Similarly, when you have a credible federal authority, it is not uncommon for sound local initiatives to become models for adoption by the higher governing body. Think of the way California has pioneered environmental laws, or how German food-safety standards influenced EU law. Sometimes a race to the top happens when local democracy is allowed to flourish and, in turn, informs the processes of multi-state federations.

But regardless, the laws of the world are not going to be set by world votes. Instead, those kinds of decisions are going to have to be bargained for by large institutions. Right now, those institutions are massive corporations, large nation states, and sometimes even larger super-nation states like the EU. We need to get in the room.

For that to happen, we will probably need new extra-national institutions like international labor federations, world environmental congresses, the Occupy Movement, or perhaps new coalitions of under-represented states. Hopefully, these new institutions will have open and reasonably democratic ways of making decisions and choosing their representatives. Regardless, the breadth of humanity has to be at the table when International bargains are struck to set the new global norms.

Then we will have power; and when we do, we probably - hopefully - won't feel nearly so worried about the non-democratic aspects of some of our new processes. One of the big problems with the Occupy movements' focus on democracy, as important as it may be, is that democracy is ultimately a process in which people exercise small bits of power by doing very little (pulling a switch in a booth); and even then, only to get a soft voice in a frequently calcified government bureaucracy. Given the scale of present-day world problems, that is just not going to get it done.

The biggest problem with the TPP is that we were not at the table and so our interests are nowhere reflected in the negotiated outcome. But in a world of ever-increasing international connectivity, we urgently need better organizing principles. Fair and enforceable laws remain the best way to solve collective action problems, and that's what we should think of when we think about trade deals.

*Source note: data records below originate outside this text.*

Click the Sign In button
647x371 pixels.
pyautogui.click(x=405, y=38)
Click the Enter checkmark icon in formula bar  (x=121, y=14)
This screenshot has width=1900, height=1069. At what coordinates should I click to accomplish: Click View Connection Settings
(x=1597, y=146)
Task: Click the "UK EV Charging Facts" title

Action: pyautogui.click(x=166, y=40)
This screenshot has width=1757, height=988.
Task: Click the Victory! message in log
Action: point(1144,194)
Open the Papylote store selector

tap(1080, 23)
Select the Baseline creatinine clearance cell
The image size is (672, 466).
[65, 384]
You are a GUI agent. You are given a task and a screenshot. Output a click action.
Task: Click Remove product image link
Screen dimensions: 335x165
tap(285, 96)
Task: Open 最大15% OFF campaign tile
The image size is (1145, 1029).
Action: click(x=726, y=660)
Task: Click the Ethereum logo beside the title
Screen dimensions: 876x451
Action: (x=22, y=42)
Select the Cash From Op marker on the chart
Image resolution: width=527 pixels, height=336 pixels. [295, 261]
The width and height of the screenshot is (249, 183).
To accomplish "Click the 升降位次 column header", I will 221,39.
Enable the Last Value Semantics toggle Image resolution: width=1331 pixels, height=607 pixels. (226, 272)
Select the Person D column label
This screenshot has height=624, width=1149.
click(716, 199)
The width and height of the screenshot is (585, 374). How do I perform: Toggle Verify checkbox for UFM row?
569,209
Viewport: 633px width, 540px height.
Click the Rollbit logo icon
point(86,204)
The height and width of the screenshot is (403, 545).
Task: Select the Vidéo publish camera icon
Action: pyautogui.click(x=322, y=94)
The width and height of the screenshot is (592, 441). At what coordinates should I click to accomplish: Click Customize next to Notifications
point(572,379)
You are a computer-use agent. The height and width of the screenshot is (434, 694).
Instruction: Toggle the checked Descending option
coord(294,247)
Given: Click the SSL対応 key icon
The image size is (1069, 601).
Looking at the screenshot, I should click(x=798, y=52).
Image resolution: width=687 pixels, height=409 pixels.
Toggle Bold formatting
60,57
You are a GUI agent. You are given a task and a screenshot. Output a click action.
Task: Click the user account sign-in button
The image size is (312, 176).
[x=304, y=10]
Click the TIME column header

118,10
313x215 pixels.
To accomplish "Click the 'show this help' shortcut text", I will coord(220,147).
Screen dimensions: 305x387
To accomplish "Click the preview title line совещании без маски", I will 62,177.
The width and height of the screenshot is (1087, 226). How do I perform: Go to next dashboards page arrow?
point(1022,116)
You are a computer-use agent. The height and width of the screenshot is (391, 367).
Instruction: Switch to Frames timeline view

What does this mean for Progressives? It means this: we need to focus not just on democracy, but more on building institutions that serve as vehicles for exercising power on an international level. We need to build something that will deliver a seat at the table and a real voice when we get there. Perhaps then the outcome of massive international deals, like the TPP, that re-set the rules about how the people of the world trade with each other will be a cause, not for despair and outrage, but celebration.